Relatives
| Time Limit: 1000MS | Memory Limit: 65536K | |
| Total Submissions: 15269 | Accepted: 7731 |
Description
Given n, a positive integer, how many positive integers less than n are relatively prime to n? Two integers a and b are relatively prime if there are no integers x > 1, y > 0, z > 0 such that a = xy and b = xz.
Input
There are several test cases.

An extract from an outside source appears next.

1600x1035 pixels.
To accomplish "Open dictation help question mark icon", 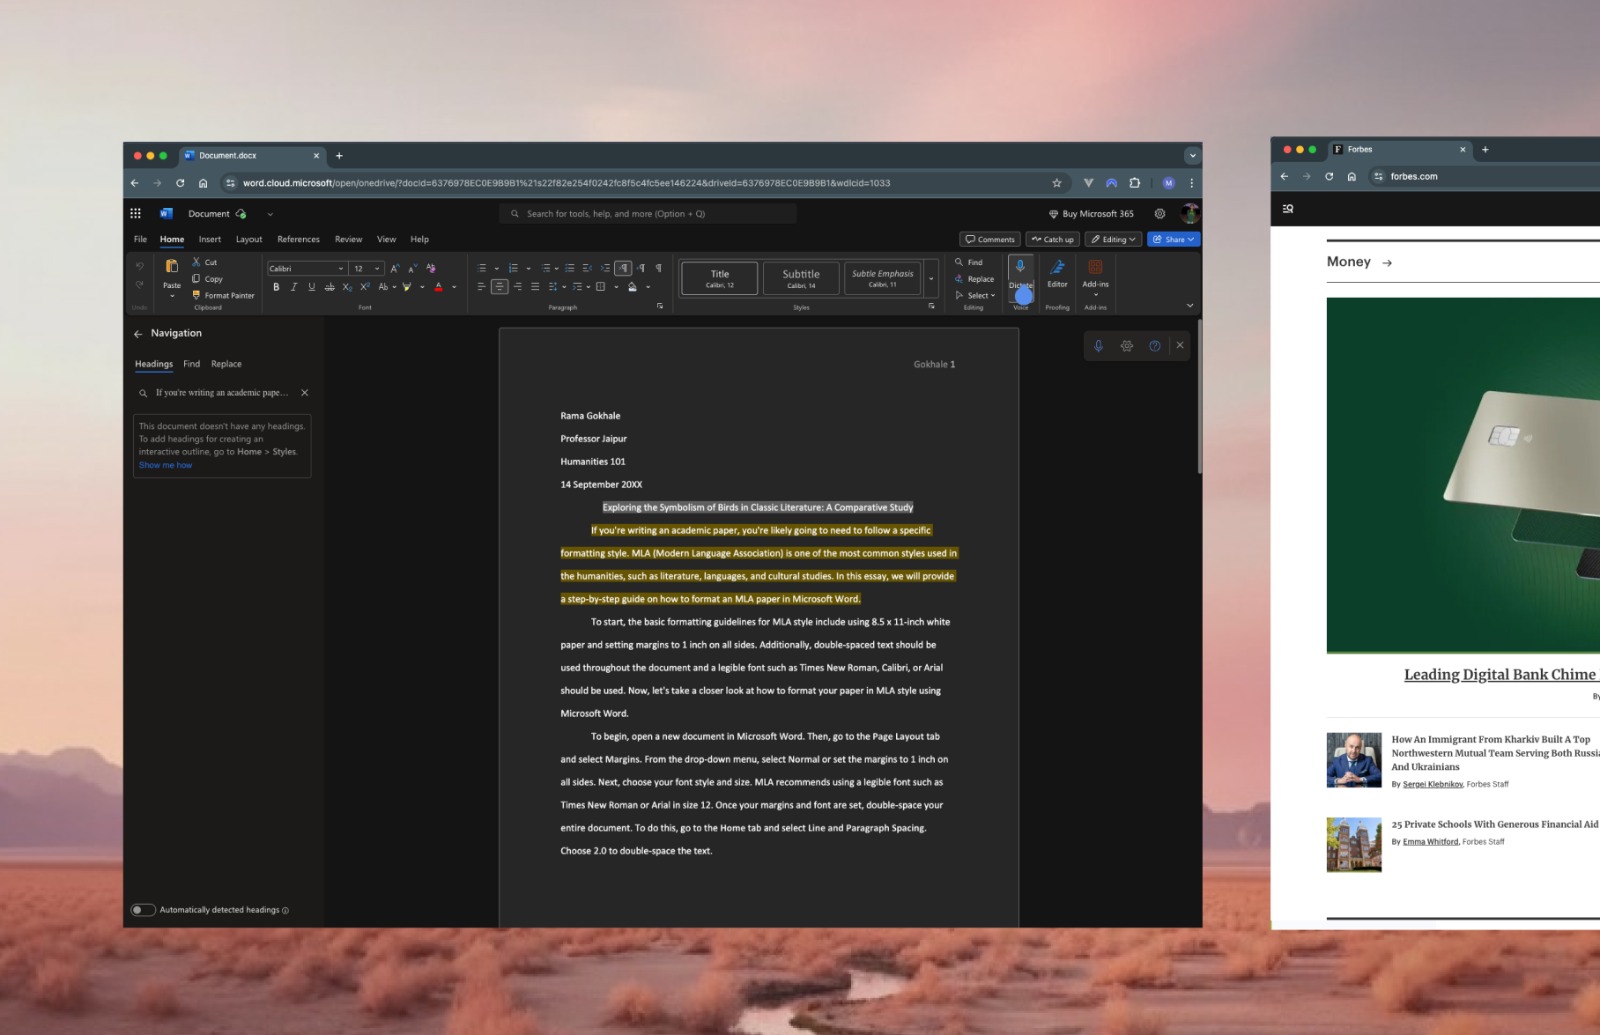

For each test case, standard input contains a line with n <= 1,000,000,000. A line containing 0 follows the last case.
Output
For each test case there should be single line of output answering the question posed above.
Sample Input
7 12 0
Sample Output
6 4
Source
大意:求n以內與n互質的數的個數
思路:若p爲x的素因子,則歐拉函數值φ(x)=x(1-1/p1)(1-1/p2)(1-1/p3)(1-1/p4)…..(1-1/pn)
上代碼:
#include<iostream>
#include<string>
#include<cstring>
#include<cmath>
#include<algorithm>
#include<cstdio>
#include<queue>
#include<stack>
#include<vector>
using namespace std;
#define ll long long
#define inf 0x3f3f3f3f
#define llinf 0x3f3f3f3f3f3f3f3f
#define mod (int)1e9+7
#define max 1e5+10
//直接實現法
int eular(int n)
{
int res=n;
for(int i=2;i*i<=n;i++)
{
if(n%i==0)//尋找質因子,不是互質的數,且找到的第一個必定爲素數
{
res=res/i*(i-1);
while(n%i==0)//把該素因子全部約掉,就是說i再也不是n的因子了
n/=i;
}
}
if(n>1)//若最後一個大於1,說明這個也是他的質因子
return res=res/n*(n-1);
return res;
}
int main()
{
int n;
while(scanf("%d",&n)&&n)
{
printf("%d\n",eular(n));
}
return 0;
}